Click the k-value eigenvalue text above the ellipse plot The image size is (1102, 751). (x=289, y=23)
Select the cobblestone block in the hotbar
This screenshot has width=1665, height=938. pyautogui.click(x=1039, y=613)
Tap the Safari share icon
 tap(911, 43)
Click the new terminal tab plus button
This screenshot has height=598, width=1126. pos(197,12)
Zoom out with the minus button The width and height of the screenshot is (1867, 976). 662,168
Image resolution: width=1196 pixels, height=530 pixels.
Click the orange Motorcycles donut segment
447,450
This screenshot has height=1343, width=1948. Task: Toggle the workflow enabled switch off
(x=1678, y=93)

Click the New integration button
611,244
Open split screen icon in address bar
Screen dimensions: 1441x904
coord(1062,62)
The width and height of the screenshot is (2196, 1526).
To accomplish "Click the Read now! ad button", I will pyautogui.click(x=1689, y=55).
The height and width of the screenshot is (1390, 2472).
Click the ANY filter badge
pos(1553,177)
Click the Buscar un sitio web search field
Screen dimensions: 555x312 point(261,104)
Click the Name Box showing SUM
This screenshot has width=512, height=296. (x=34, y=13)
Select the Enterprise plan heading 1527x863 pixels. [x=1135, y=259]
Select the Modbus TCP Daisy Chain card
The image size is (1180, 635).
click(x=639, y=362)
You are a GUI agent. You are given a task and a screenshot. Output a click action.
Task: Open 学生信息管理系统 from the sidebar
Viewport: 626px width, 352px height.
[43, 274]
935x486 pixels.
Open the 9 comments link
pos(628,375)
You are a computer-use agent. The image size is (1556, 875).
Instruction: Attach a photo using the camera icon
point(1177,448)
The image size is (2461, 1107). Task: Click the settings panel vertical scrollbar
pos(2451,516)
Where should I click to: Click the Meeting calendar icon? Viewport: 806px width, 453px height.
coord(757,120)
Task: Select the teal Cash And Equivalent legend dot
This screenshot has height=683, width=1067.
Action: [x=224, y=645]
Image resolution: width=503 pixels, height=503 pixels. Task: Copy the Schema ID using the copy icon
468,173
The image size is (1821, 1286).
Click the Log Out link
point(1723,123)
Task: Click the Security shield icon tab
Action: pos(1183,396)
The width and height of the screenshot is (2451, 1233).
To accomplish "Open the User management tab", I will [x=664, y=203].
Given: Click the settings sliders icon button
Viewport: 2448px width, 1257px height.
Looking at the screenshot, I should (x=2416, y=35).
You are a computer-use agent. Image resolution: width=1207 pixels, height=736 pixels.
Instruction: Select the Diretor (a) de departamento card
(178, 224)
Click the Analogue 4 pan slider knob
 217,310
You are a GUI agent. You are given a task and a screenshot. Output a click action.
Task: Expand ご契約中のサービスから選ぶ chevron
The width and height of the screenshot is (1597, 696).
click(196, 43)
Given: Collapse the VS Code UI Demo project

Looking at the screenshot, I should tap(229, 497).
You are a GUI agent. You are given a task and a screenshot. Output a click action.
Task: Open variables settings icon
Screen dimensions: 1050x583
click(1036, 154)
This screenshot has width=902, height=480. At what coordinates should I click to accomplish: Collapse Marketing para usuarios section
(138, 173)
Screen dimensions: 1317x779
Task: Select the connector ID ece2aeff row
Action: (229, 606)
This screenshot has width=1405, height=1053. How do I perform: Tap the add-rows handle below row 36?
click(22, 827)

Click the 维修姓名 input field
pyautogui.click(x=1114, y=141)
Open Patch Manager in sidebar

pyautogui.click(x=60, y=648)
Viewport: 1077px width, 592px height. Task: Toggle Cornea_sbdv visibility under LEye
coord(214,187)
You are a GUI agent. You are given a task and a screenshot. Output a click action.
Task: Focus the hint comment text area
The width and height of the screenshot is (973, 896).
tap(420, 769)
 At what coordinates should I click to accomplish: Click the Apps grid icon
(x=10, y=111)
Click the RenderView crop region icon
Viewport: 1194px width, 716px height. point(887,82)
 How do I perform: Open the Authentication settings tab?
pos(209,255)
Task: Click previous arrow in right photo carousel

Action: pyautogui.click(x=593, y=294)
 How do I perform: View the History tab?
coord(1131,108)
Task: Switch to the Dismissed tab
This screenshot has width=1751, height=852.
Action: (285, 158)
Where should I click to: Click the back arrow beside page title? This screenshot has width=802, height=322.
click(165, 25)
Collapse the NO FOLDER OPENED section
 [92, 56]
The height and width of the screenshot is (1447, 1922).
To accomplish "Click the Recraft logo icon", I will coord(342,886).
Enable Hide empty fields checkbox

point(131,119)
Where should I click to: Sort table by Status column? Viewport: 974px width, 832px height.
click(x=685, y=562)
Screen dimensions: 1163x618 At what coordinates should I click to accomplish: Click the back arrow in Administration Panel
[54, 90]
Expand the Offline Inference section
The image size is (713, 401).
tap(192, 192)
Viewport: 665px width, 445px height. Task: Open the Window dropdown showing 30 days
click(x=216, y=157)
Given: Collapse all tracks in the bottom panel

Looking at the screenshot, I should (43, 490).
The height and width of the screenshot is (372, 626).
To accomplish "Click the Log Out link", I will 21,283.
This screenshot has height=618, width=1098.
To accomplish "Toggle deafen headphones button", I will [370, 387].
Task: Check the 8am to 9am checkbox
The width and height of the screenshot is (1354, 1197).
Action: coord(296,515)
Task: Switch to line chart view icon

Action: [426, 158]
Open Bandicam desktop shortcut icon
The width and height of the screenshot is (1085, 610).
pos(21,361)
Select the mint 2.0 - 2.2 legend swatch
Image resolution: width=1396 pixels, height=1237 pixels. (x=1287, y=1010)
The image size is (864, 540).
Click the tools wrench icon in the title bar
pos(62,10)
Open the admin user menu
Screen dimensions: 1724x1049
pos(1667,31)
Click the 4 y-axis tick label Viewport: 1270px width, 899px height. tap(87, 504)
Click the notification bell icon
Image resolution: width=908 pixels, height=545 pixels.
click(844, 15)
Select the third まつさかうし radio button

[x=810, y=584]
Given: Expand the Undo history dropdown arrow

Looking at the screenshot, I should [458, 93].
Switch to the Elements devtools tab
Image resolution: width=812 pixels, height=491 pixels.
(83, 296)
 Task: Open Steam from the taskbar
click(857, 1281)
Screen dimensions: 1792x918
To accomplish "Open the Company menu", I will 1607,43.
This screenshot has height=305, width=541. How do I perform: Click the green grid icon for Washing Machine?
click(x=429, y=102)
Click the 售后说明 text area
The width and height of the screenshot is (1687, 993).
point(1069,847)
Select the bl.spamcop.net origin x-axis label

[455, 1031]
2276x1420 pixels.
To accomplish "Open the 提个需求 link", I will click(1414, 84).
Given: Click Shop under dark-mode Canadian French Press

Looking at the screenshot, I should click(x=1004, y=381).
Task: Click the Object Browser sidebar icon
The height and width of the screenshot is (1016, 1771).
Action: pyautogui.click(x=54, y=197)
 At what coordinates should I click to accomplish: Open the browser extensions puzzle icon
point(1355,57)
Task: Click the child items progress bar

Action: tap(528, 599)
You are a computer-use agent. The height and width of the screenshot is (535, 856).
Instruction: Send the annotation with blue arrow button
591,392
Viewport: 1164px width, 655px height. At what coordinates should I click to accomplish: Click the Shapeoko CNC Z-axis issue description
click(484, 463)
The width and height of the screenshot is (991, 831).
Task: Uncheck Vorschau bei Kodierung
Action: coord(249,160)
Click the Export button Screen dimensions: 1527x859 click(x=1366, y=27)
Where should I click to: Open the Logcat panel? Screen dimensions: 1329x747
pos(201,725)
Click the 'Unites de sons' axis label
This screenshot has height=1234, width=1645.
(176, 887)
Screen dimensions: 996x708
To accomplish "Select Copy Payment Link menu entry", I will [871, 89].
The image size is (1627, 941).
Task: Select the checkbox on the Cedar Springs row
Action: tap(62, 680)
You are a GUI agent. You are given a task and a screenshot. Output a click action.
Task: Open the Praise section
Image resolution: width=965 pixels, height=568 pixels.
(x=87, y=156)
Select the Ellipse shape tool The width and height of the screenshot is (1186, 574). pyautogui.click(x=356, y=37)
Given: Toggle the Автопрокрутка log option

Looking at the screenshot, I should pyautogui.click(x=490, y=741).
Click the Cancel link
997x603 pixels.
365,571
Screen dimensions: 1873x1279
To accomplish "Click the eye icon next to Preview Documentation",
□ □ □ □
• [Prompt]: Only the count, nothing else: how many lines of the records hold the word "text"?

• [Final answer]: 3